§ DONNÉES EXTRAITES:
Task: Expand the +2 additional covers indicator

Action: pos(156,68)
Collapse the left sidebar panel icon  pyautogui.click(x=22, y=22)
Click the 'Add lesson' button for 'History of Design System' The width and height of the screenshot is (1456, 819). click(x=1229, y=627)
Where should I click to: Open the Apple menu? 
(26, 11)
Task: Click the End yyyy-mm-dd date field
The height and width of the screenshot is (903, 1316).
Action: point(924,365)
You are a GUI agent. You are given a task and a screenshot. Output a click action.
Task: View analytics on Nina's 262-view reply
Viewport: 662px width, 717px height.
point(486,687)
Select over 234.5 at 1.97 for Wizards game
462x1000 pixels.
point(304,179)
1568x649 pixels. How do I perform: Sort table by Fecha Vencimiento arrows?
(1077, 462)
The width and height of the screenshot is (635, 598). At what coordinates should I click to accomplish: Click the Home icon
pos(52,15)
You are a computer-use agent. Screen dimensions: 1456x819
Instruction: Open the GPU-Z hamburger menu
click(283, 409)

§ OBJECTIF DE LA TÂCHE: Présentez toutes les lignes ci-dessus sous forme de liste numérotée, sans les lignes vides.

§ RÉPONSE DÉTAILLÉE:
1. Task: Expand the +2 additional covers indicator
2. Action: pos(156,68)
3. Collapse the left sidebar panel icon  pyautogui.click(x=22, y=22)
4. Click the 'Add lesson' button for 'History of Design System' The width and height of the screenshot is (1456, 819). click(x=1229, y=627)
5. Where should I click to: Open the Apple menu? 
6. (26, 11)
7. Task: Click the End yyyy-mm-dd date field
8. The height and width of the screenshot is (903, 1316).
9. Action: point(924,365)
10. You are a GUI agent. You are given a task and a screenshot. Output a click action.
11. Task: View analytics on Nina's 262-view reply
12. Viewport: 662px width, 717px height.
13. point(486,687)
14. Select over 234.5 at 1.97 for Wizards game
15. 462x1000 pixels.
16. point(304,179)
17. 1568x649 pixels. How do I perform: Sort table by Fecha Vencimiento arrows?
18. (1077, 462)
19. The width and height of the screenshot is (635, 598). At what coordinates should I click to accomplish: Click the Home icon
20. pos(52,15)
21. You are a computer-use agent. Screen dimensions: 1456x819
22. Instruction: Open the GPU-Z hamburger menu
23. click(283, 409)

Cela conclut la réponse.